Skip to content

Dask Quickstart

This is a quick tutorial of using Dask within our workspace. It mirrors the Dask Gateway documentation. So head over there for more details and examples.

We start in a notebook instance in the workspaces.


img_28.png

First we import the gateway from Dask. It helps us communicate and manage the clusters.

# Importing the gateway

from dask_gateway import Gateway

gateway = Gateway()

This code block does not return anything.


Now let's create a cluster. Running this code returns an interactive widget where we can define the processing power needed. img_29.png

# Creating a new cluster with the gateway

cluster = gateway.new_cluster()
cluster

Tip

All users have the ablity to create a minimum numbers of cluster and workers to test their code. If more processing power is needed, please reach out!
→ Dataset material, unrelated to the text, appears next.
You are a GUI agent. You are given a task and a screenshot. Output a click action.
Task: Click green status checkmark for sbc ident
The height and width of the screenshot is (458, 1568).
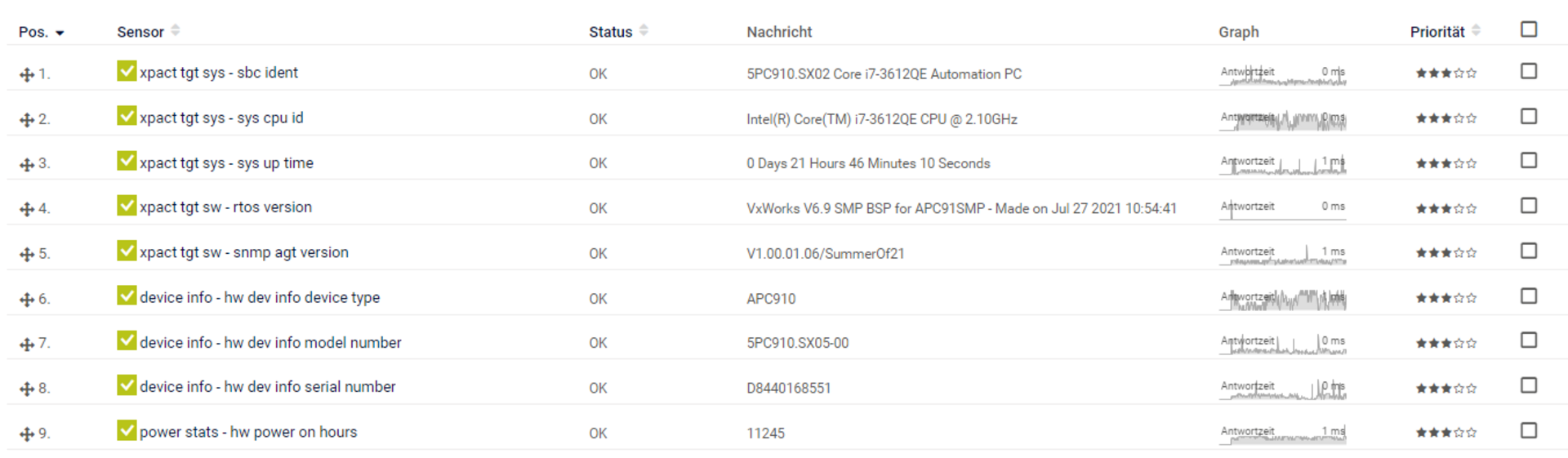(x=127, y=71)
To verify that the cluster is created, we can list it out. Here, we can se it's name and status.

img_30.png

# List clusters
gateway.list_clusters()

Let's put the cluster to work. Creating a dask array connects it to the cluster. Running .compute() sends the job to be performed, and returned back to the notebook.

img_31.png

import dask.array as da

a = da.random.normal(size=(1000, 1000), chunks=(500, 500))
a.mean().compute()

This should get you going with using Dask in our workspaces.